◆ INSTRUCTIONS TO FOLLOW ◆
Your job is to retype the whole listing exactly.

◆ INFORMATION ◆
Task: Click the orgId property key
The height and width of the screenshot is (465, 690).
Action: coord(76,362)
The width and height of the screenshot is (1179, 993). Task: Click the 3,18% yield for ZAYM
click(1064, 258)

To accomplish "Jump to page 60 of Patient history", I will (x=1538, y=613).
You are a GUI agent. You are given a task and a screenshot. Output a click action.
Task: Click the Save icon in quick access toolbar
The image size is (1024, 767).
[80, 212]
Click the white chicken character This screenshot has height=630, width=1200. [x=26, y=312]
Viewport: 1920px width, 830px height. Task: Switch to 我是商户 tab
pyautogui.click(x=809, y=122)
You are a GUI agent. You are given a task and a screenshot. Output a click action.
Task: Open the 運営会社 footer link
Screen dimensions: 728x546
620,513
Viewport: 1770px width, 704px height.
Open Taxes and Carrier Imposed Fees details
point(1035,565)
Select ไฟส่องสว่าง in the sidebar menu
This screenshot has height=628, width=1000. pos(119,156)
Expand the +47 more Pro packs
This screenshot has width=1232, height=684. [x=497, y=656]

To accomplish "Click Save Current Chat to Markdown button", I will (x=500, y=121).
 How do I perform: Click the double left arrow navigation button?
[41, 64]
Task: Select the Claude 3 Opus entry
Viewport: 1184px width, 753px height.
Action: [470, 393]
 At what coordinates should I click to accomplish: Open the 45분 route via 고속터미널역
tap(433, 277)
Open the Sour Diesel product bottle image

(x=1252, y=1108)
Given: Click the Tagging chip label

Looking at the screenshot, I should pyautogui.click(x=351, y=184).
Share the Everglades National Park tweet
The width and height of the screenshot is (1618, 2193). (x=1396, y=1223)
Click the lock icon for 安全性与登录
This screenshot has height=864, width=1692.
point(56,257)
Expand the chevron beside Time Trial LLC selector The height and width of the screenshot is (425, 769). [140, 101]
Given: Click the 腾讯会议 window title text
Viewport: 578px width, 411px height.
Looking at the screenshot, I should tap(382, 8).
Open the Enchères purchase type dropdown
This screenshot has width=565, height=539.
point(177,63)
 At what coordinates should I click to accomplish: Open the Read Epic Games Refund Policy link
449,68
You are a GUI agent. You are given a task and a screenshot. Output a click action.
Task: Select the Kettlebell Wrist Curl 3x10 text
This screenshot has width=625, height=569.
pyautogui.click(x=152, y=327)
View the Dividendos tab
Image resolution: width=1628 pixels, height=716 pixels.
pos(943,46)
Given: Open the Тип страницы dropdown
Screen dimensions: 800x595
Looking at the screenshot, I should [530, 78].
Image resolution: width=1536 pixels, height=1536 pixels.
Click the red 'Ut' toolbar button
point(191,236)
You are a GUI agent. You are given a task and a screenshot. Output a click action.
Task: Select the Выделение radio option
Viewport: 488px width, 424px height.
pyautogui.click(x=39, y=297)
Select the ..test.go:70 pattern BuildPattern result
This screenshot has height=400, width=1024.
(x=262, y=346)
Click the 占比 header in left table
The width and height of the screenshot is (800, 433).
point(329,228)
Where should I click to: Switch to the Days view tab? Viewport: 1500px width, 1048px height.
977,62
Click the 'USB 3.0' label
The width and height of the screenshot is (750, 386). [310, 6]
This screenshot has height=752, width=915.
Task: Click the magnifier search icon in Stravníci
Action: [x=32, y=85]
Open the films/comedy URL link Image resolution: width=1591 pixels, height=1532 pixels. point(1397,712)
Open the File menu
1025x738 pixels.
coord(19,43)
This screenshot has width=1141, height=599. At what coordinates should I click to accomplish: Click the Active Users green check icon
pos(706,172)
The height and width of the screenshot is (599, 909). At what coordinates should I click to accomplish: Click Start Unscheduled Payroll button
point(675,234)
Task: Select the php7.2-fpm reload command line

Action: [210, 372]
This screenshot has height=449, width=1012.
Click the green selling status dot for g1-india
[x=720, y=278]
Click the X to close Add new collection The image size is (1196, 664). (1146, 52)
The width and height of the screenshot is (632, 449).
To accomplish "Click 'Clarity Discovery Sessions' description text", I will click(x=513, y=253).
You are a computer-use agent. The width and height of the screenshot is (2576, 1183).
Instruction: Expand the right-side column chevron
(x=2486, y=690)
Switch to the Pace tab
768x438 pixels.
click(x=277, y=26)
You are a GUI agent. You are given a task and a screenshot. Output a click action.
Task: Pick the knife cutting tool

◆ EXERCISE ANSWER ◆
Task: Click the orgId property key
The height and width of the screenshot is (465, 690).
Action: coord(76,362)
The width and height of the screenshot is (1179, 993). Task: Click the 3,18% yield for ZAYM
click(1064, 258)

To accomplish "Jump to page 60 of Patient history", I will (x=1538, y=613).
You are a GUI agent. You are given a task and a screenshot. Output a click action.
Task: Click the Save icon in quick access toolbar
The image size is (1024, 767).
[80, 212]
Click the white chicken character This screenshot has height=630, width=1200. [x=26, y=312]
Viewport: 1920px width, 830px height. Task: Switch to 我是商户 tab
pyautogui.click(x=809, y=122)
You are a GUI agent. You are given a task and a screenshot. Output a click action.
Task: Open the 運営会社 footer link
Screen dimensions: 728x546
620,513
Viewport: 1770px width, 704px height.
Open Taxes and Carrier Imposed Fees details
point(1035,565)
Select ไฟส่องสว่าง in the sidebar menu
This screenshot has height=628, width=1000. pos(119,156)
Expand the +47 more Pro packs
This screenshot has width=1232, height=684. [x=497, y=656]

To accomplish "Click Save Current Chat to Markdown button", I will (x=500, y=121).
 How do I perform: Click the double left arrow navigation button?
[41, 64]
Task: Select the Claude 3 Opus entry
Viewport: 1184px width, 753px height.
Action: [470, 393]
 At what coordinates should I click to accomplish: Open the 45분 route via 고속터미널역
tap(433, 277)
Open the Sour Diesel product bottle image

(x=1252, y=1108)
Given: Click the Tagging chip label

Looking at the screenshot, I should pyautogui.click(x=351, y=184).
Share the Everglades National Park tweet
The width and height of the screenshot is (1618, 2193). (x=1396, y=1223)
Click the lock icon for 安全性与登录
This screenshot has height=864, width=1692.
point(56,257)
Expand the chevron beside Time Trial LLC selector The height and width of the screenshot is (425, 769). [140, 101]
Given: Click the 腾讯会议 window title text
Viewport: 578px width, 411px height.
Looking at the screenshot, I should tap(382, 8).
Open the Enchères purchase type dropdown
This screenshot has width=565, height=539.
point(177,63)
 At what coordinates should I click to accomplish: Open the Read Epic Games Refund Policy link
449,68
You are a GUI agent. You are given a task and a screenshot. Output a click action.
Task: Select the Kettlebell Wrist Curl 3x10 text
This screenshot has width=625, height=569.
pyautogui.click(x=152, y=327)
View the Dividendos tab
Image resolution: width=1628 pixels, height=716 pixels.
pos(943,46)
Given: Open the Тип страницы dropdown
Screen dimensions: 800x595
Looking at the screenshot, I should [530, 78].
Image resolution: width=1536 pixels, height=1536 pixels.
Click the red 'Ut' toolbar button
point(191,236)
You are a GUI agent. You are given a task and a screenshot. Output a click action.
Task: Select the Выделение radio option
Viewport: 488px width, 424px height.
pyautogui.click(x=39, y=297)
Select the ..test.go:70 pattern BuildPattern result
This screenshot has height=400, width=1024.
(x=262, y=346)
Click the 占比 header in left table
The width and height of the screenshot is (800, 433).
point(329,228)
Where should I click to: Switch to the Days view tab? Viewport: 1500px width, 1048px height.
977,62
Click the 'USB 3.0' label
The width and height of the screenshot is (750, 386). [310, 6]
This screenshot has height=752, width=915.
Task: Click the magnifier search icon in Stravníci
Action: [x=32, y=85]
Open the films/comedy URL link Image resolution: width=1591 pixels, height=1532 pixels. point(1397,712)
Open the File menu
1025x738 pixels.
coord(19,43)
This screenshot has width=1141, height=599. At what coordinates should I click to accomplish: Click the Active Users green check icon
pos(706,172)
The height and width of the screenshot is (599, 909). At what coordinates should I click to accomplish: Click Start Unscheduled Payroll button
point(675,234)
Task: Select the php7.2-fpm reload command line

Action: [210, 372]
This screenshot has height=449, width=1012.
Click the green selling status dot for g1-india
[x=720, y=278]
Click the X to close Add new collection The image size is (1196, 664). (1146, 52)
The width and height of the screenshot is (632, 449).
To accomplish "Click 'Clarity Discovery Sessions' description text", I will click(x=513, y=253).
You are a computer-use agent. The width and height of the screenshot is (2576, 1183).
Instruction: Expand the right-side column chevron
(x=2486, y=690)
Switch to the Pace tab
768x438 pixels.
click(x=277, y=26)
You are a GUI agent. You are given a task and a screenshot. Output a click action.
Task: Pick the knife cutting tool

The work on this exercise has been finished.